TÜRKİYE’NİN GÖZLEMCİ DURUMDA OLMA LÜKSÜ YOK
Türkiye Musul operasyonuna dâhil edilmezse B planımız var mı?
Türkiye Ortadoğu’nun en önemli ülkelerinden birisi, Irak’ın komşusu ve kendi güvenliği için gerektiğinde Irak topraklarında askeri operasyon yapabilen bir ülkedir. Irak sorunu ile doğrudan ilgisi olmayan çok sayıda ülke gelip de Irak topraklarında operasyon yapıyorlarsa Türkiye de bu topraklarda kendi çıkarlarına tehdit oluşturacak gelişmelere izin vermeyecektir. Bu tehditler yukarıda değindiğim gibi, terör örgütlerinin orada oluşan otorite boşluklarını doldurması şeklinde olabildiği gibi Türkiye’ye yönelik büyük sayıda mülteci akını şeklinde de kendisini gösterebilir. Bu durumda Ankara’nın bu tehditlerin ortaya çıkmasını bekleme lüksü yoktur. Irak’ın geleceğinin nasıl şekilleneceği konusunda söz söyleme hakkı vardır.
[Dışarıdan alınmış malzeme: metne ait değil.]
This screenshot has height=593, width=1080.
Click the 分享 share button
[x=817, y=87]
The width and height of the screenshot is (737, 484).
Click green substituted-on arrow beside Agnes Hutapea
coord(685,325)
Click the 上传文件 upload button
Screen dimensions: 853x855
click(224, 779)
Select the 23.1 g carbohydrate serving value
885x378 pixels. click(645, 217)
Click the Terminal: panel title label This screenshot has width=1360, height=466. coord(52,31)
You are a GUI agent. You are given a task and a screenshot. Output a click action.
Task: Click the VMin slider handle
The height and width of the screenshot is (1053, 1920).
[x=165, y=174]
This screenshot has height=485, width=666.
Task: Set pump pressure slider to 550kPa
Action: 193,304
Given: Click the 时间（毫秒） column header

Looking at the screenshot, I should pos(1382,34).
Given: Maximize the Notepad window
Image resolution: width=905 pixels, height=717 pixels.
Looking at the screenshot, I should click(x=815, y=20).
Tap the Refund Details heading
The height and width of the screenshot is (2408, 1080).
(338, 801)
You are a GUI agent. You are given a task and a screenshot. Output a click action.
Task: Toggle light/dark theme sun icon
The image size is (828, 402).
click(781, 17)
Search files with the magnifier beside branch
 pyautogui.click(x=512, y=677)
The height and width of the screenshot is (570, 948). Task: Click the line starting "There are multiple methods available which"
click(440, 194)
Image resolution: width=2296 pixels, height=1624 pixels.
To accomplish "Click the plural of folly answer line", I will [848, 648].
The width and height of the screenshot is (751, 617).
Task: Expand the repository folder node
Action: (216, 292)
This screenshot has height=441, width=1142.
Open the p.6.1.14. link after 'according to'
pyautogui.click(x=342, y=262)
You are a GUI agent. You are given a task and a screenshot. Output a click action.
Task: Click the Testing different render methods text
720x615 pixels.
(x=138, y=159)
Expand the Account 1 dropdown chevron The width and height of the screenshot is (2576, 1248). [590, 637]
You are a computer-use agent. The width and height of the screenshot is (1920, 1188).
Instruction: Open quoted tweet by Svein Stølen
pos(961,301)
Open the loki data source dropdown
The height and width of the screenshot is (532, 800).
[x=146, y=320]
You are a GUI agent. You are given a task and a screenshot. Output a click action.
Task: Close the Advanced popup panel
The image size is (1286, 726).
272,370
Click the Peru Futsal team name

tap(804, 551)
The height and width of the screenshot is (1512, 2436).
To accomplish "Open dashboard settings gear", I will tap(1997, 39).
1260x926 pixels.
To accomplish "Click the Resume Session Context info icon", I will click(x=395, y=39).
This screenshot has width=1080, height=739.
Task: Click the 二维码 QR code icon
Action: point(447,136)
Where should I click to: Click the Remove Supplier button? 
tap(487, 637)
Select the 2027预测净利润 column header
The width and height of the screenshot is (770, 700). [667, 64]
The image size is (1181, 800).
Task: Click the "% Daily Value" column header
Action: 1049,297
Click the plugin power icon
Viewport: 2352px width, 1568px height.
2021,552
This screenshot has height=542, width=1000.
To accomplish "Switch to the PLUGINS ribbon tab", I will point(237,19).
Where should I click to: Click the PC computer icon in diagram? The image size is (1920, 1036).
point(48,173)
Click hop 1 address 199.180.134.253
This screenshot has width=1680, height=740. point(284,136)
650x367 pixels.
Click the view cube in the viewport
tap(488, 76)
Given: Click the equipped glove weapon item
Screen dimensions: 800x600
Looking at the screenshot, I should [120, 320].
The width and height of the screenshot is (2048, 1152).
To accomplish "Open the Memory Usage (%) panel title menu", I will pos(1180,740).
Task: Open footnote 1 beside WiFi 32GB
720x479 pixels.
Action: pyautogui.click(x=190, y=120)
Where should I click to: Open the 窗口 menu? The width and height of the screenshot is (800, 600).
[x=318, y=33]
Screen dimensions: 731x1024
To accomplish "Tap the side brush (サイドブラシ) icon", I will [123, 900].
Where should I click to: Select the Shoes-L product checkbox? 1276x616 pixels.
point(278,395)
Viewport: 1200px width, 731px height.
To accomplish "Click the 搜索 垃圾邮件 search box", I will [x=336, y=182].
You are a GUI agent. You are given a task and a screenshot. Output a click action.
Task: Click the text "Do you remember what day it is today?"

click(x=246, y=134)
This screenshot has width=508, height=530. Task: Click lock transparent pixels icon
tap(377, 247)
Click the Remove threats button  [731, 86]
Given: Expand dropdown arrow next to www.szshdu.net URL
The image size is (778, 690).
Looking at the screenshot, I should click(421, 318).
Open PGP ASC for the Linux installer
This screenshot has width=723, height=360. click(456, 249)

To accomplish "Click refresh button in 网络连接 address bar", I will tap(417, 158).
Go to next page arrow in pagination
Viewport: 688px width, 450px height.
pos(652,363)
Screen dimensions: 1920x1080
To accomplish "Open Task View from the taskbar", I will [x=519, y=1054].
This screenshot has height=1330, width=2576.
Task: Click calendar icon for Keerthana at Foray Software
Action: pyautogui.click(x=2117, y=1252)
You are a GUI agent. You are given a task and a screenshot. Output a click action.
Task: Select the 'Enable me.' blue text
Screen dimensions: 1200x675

TÜRKİYE’NİN OLMADIĞI HER SENARYO IRAK’TA ÇÖKER
Türkiye’nin dışarıda kaldığı bir senaryo Irak’ta hayata geçirilebilir mi?
Geçmişte de Amerikan müdahalesi sonrasında Washington’un da isteğiyle Sünni Arapların 2005 Aralık seçimlerine katılmaya ikna edilmesinde Türkiye’nin önemli katkıları olmuştu. Türkiye’yi dışarıda bırakmak suretiyle Irak’ta kurgulanan her senaryo çökmeye mahkûmdur. Doğrusu bütün bölge ülkelerinin kaygıları ve önerileri dikkate alınarak Irak sorununa kapsamlı bir çözüm bulunmasıdır. Türkiye Musul operasyonunun dışında bırakılmak istense bile Irak’ta bulundurduğu askerler ve o topraklardaki yerel müttefikleri üzerinden Irak’ın geleceğinin belirlenmesinde kilit aktörlerden biri olmaya devam edecektir. Irak’taki etnik ve mezhepsel halk grupları arasındaki dengelere en fazla önem veren ve terörist örgütlerin ortadan kaldırılması konusunda en kararlı aktör olarak Türkiye Irak’ın toprak bütünlüğünün en önemli destekçisidir.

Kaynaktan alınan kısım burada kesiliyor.